C'était l'époque de la toute-puissance delà comtesse du Barry ; elle accueillit les hommages du duc d'Orléans avec son ravissant abandon ; quand le prince lui parla de ses projets de mariage avec Mme de Montesson, elle approuva fort cette idée. Cette bonne figure du duc d'Orléans lui plaisait ; elle prêtait à une douce familiarité, et résumant son opinion dans un bon et doux baiser, elle lui dit : Gros père, épousez-la toujours, puis nous verrons d'arranger cela. Louis XV remit le soir même au prince son cousin une petite lettre close adressée à l'archevêque de Paris pour qu'il eût à croire tout ce que lui dirait le duc d'Orléans, ce qui était un consentement tacite[8]. Le mariage fut célébré sans bruit, sans éclat ; Mme de Montesson dut garder son nom, comme l'avait fait Mme de Maintenon : à la cour, elle fut reçue comme cousine, sans être duchesse d'Orléans.

Mme de Montesson ne changea aucun de ses goûts artistiques ; elle chantait, dessinait des fleurs Jouait de la harpe et surtout Interprétait la comédie avec grâce et abandon ; elle y développait un talent très-remarquable ; Collé la compare à Mlle Clairon, Grimm ajoute que dans le chant elle égalait souvent Mlle Arnould. Voltaire, qui assistait à une de ses représentations, applaudit de ses mains ridées et s'agenouilla devant elle, selon son usage. On parlait partout de la marquise de Montesson, de la perfection de ses grâces et de son esprit : elle aimait les distractions, la promenade dans les grands bois. Le duc d'Orléans et la châtelaine présidèrent aux embellissements du Raincy. Ce beau parc, résidence et propriété de la princesse palatine mère du Régent, un moment vendu au marquis de Livry, avait été racheté par le duc d'Orléans. Mme de Montesson dessina le magnifique parc à l'anglaise, coquet, mélancolique et bizarre avec des ombrages, des lacs, des grottes, des montagnes, des cascades :

Là j'aime à voir dans l'onde

Se renverser leur cime, et leurs feuillages verts

Trembler du mouvement et des eaux et des airs.

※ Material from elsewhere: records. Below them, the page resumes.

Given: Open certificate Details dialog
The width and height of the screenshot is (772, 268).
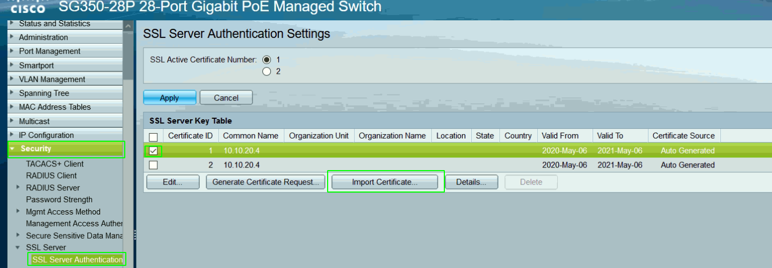Looking at the screenshot, I should pos(471,182).
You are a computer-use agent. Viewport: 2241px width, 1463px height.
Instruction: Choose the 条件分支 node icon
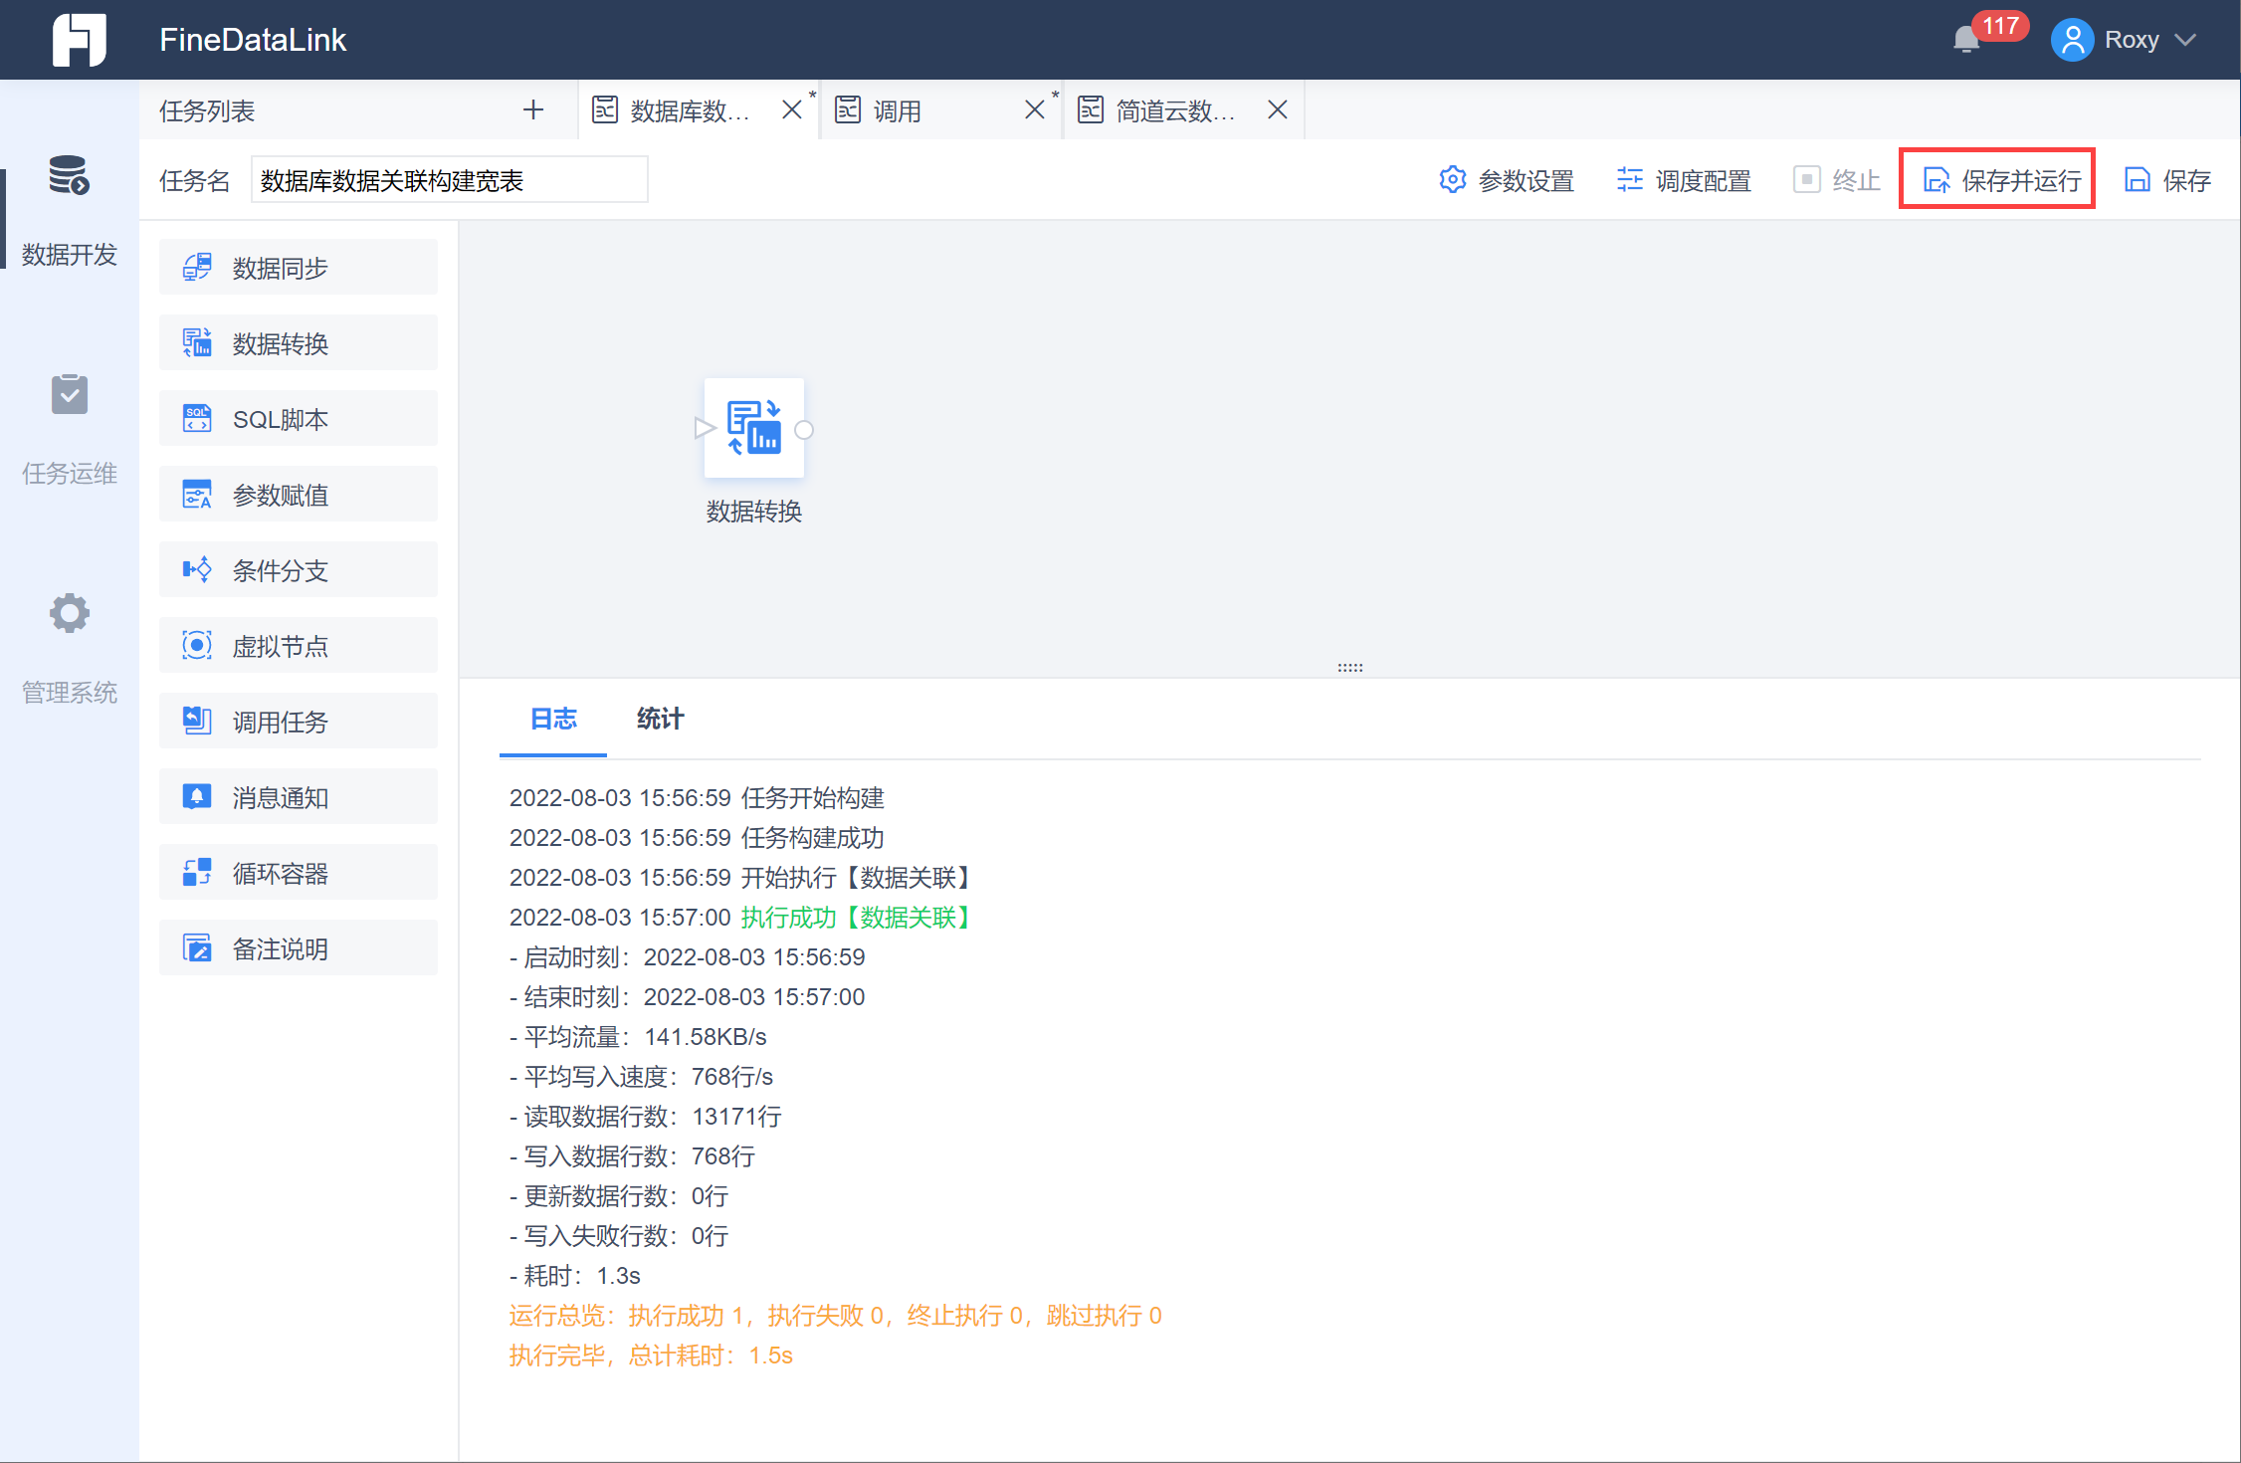pos(197,570)
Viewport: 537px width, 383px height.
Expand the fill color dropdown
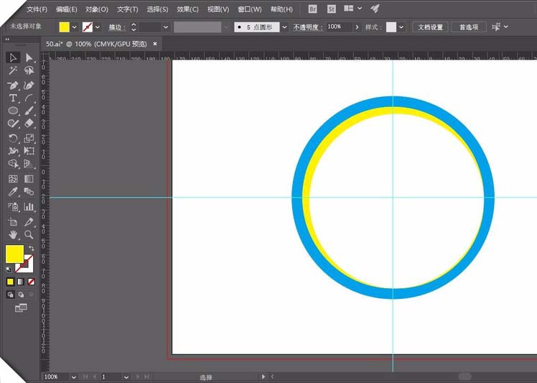tap(75, 27)
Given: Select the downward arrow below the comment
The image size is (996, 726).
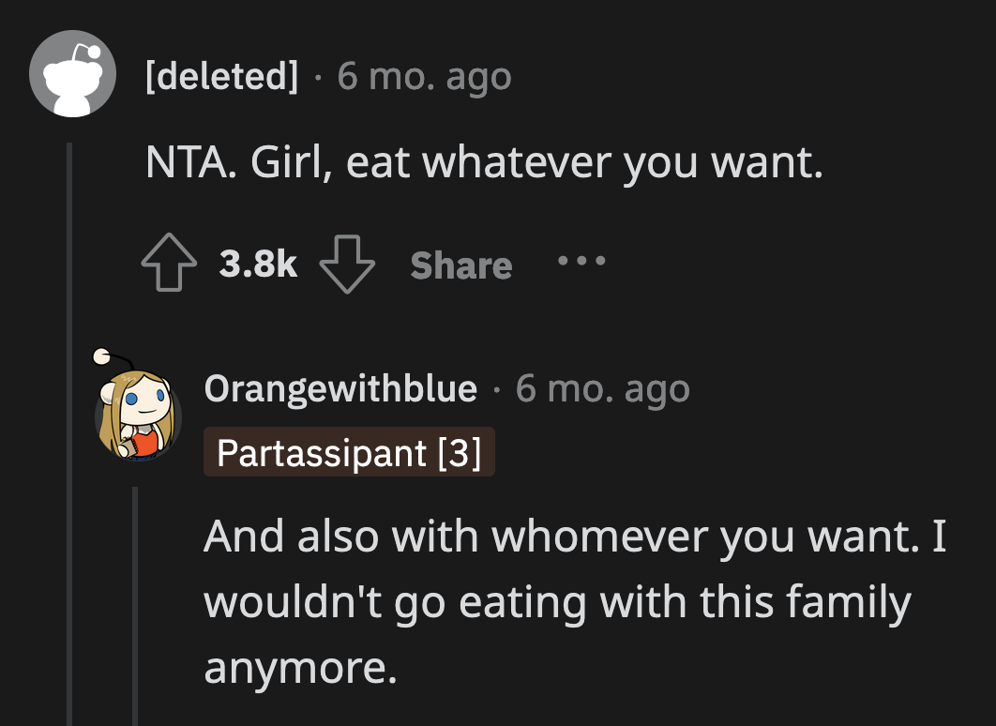Looking at the screenshot, I should coord(349,265).
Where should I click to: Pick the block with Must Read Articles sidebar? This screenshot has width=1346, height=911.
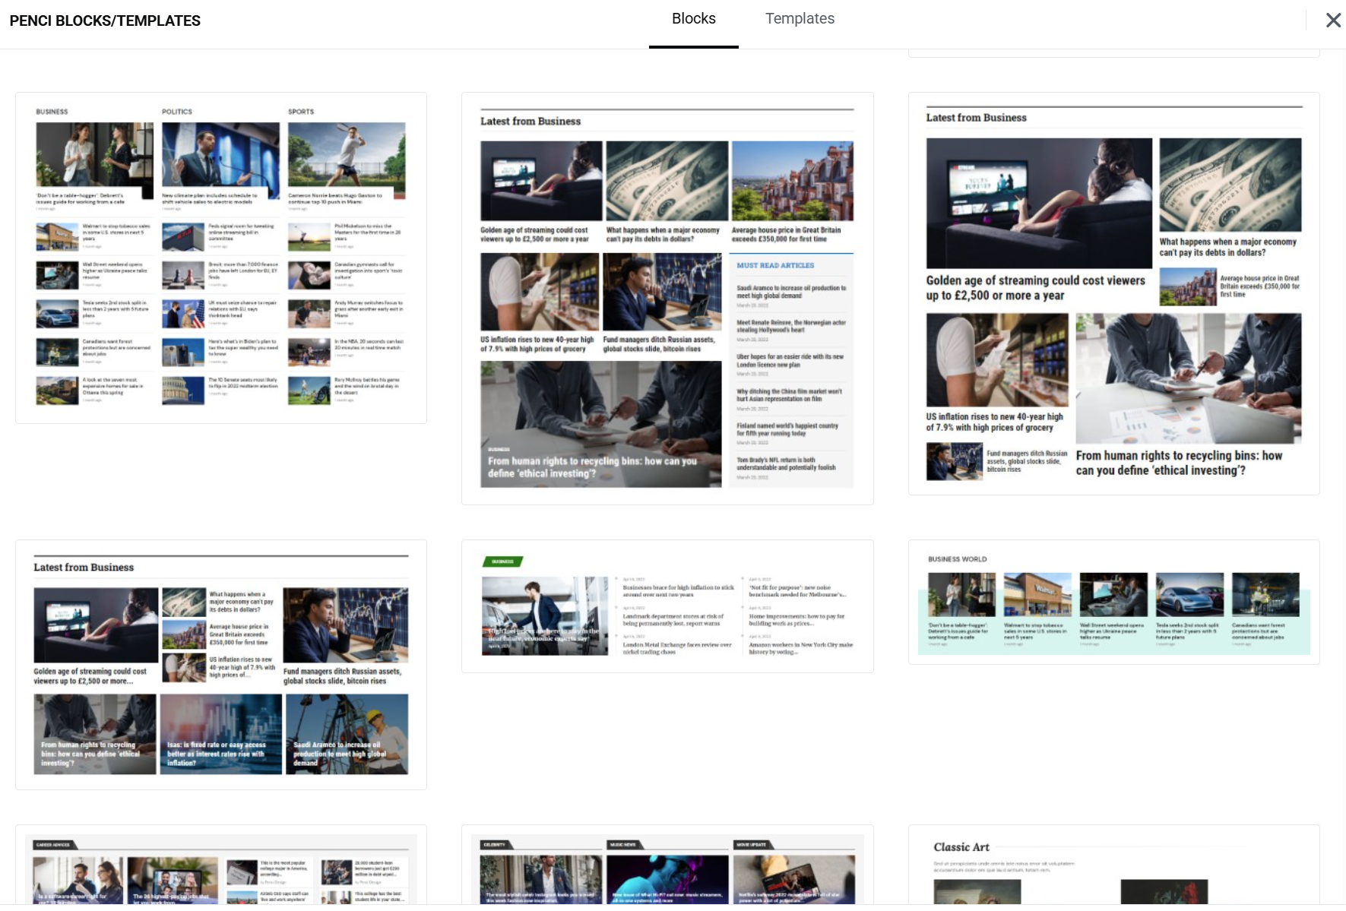[x=667, y=298]

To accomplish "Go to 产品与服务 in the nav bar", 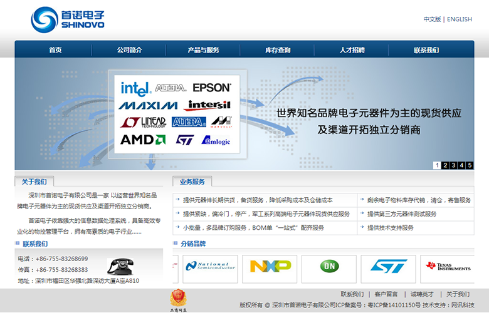I will pyautogui.click(x=203, y=50).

Ici, le flot bruni fuit sous leur voûte obscure ;

Là, le jour par filets pénètre leur verdure ;

Tantôt dans le courant ils trempent leurs rameaux

Et tantôt leur racine embarrasse les flots.

Souvent d'un bord à l'autre étendant leur feuillage,

Ils semblent s'élancer et changer de rivage.

Ainsi l'arbre et les eaux se prêtent leur secours ;

L'onde rajeunit l'arbre, et l'arbre orne son cours ;

Et tous d'eux, s'alliant sous des formes sans nombre,

Font un échange aimable et de fraîcheur et d'ombre[9].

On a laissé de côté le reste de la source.